## Task description
Go through the material under this sentence. Return every line holding "button".

## Records for the task
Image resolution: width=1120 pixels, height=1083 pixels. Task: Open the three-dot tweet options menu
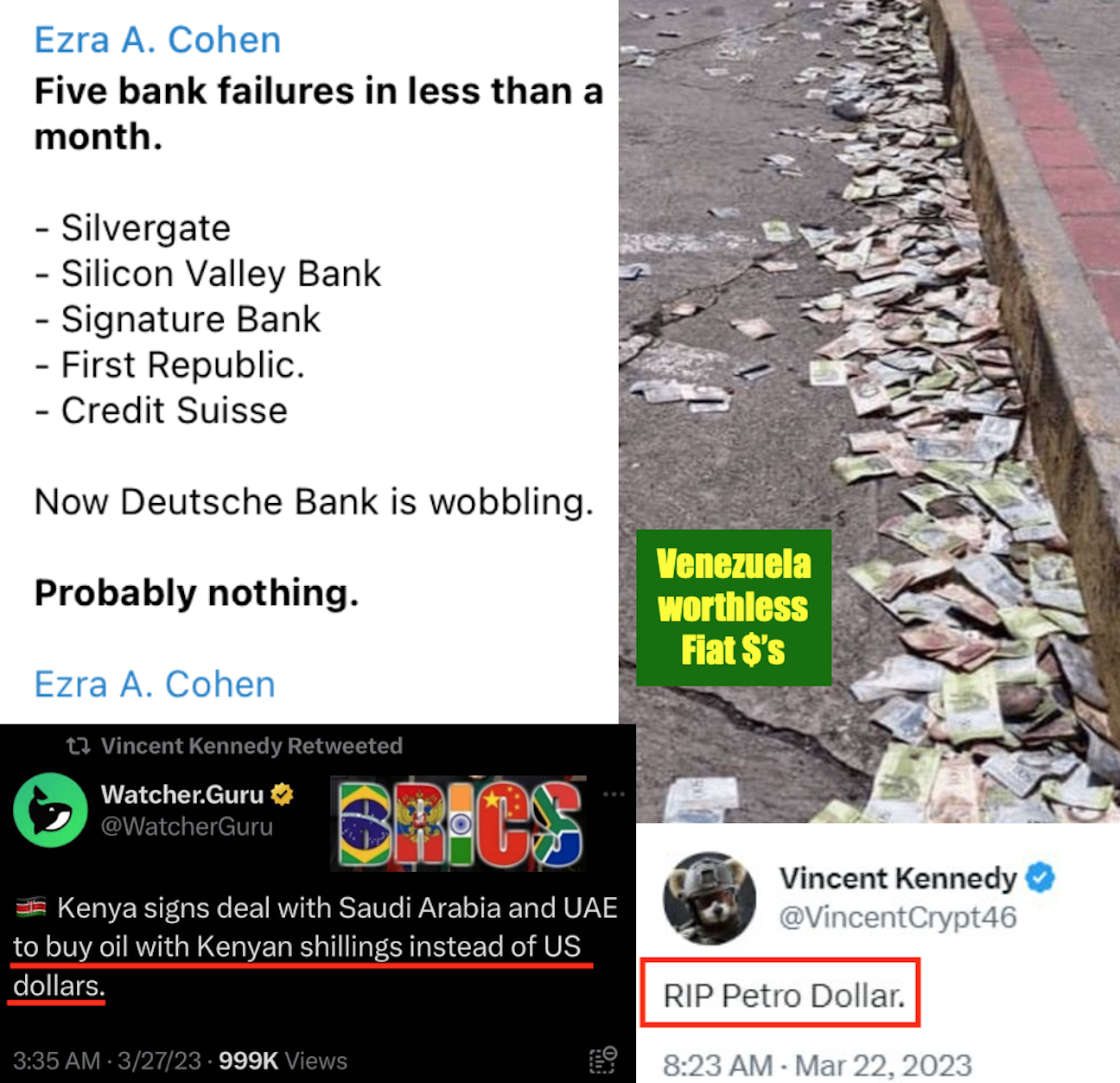[614, 794]
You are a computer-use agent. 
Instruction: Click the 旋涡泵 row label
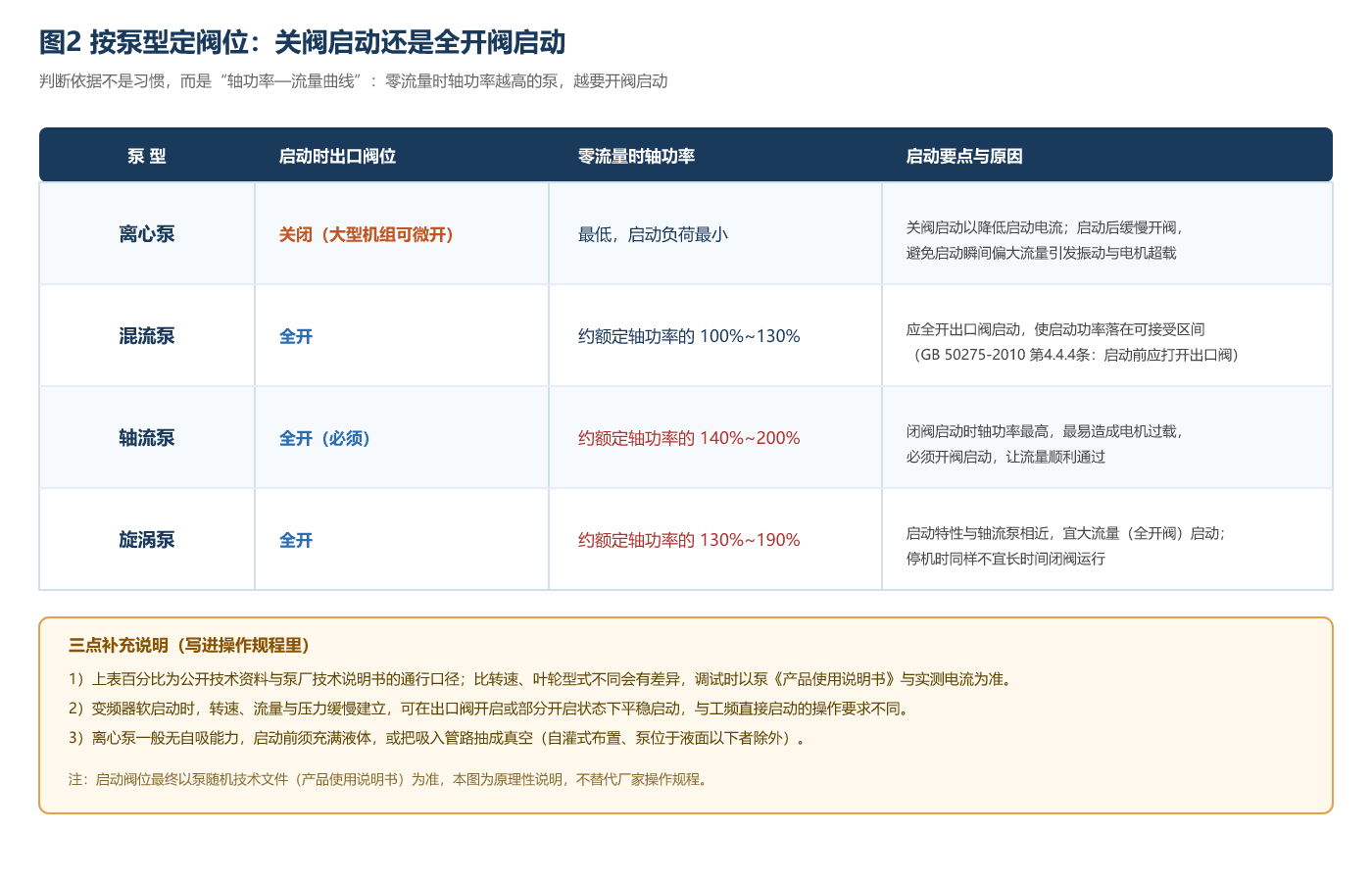coord(147,540)
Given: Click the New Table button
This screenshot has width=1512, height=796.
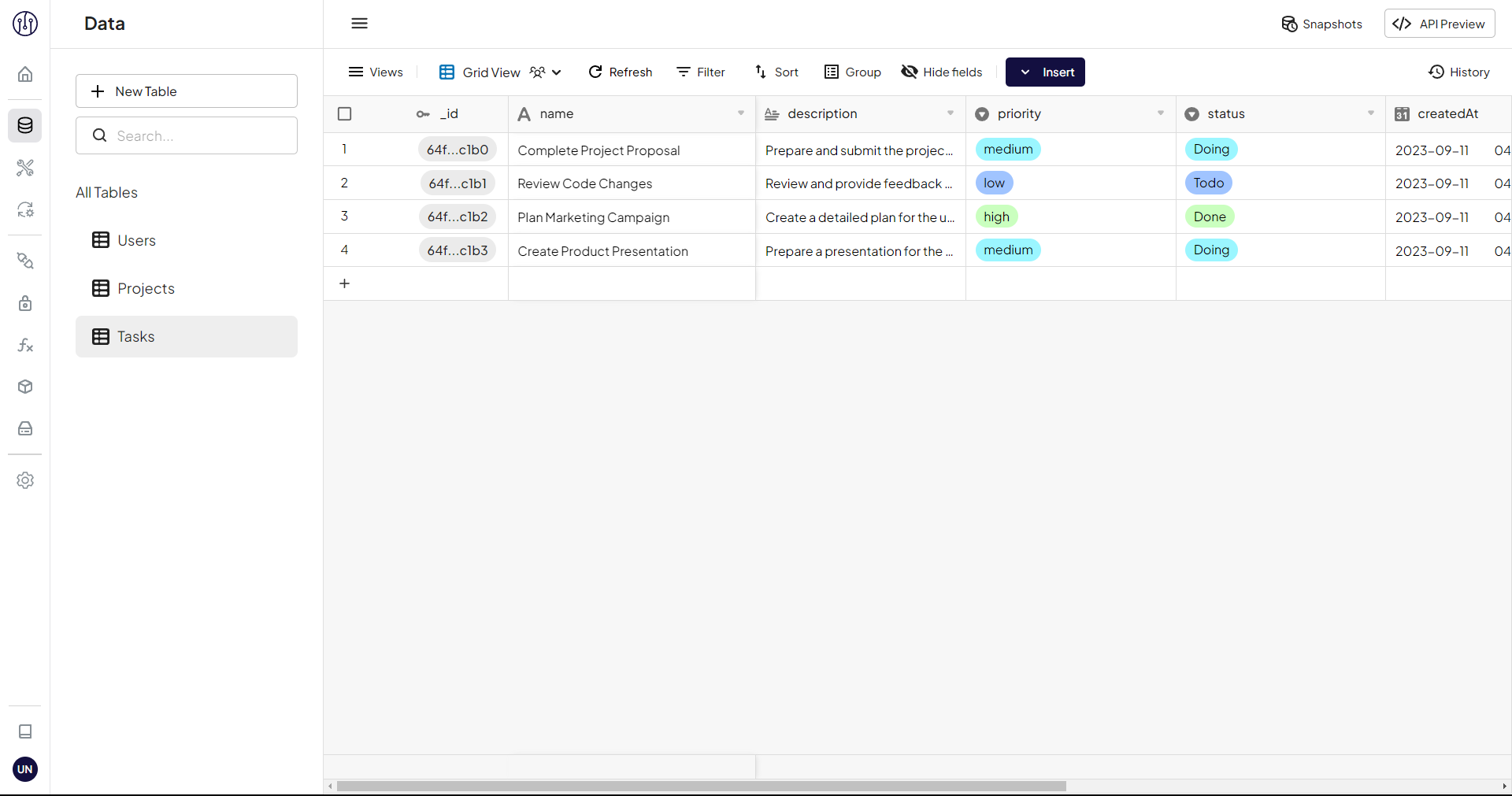Looking at the screenshot, I should tap(186, 91).
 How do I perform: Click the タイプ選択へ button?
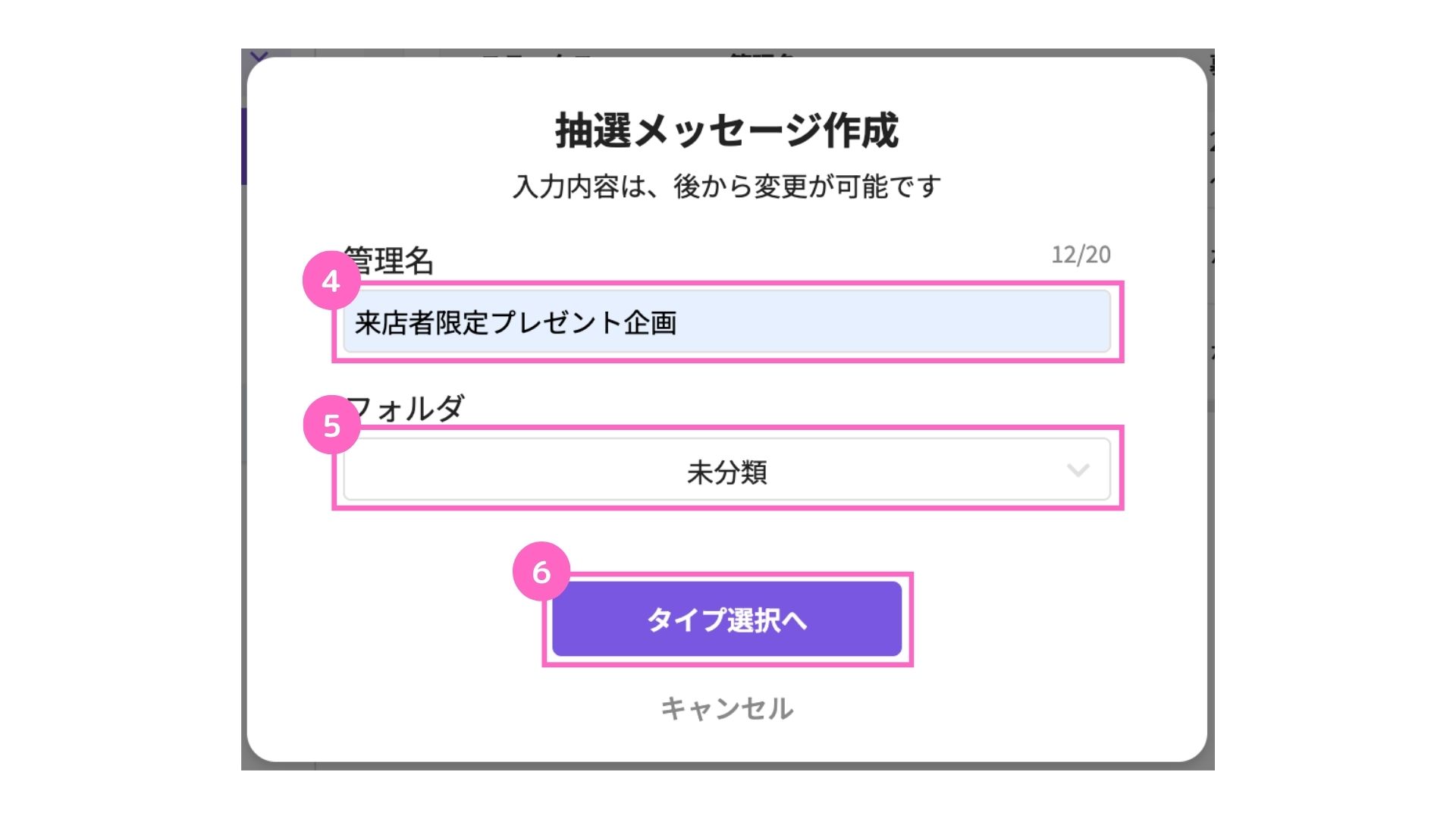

## Result for this task
Given: Click the New Table button
 How do I perform: Click the タイプ選択へ button?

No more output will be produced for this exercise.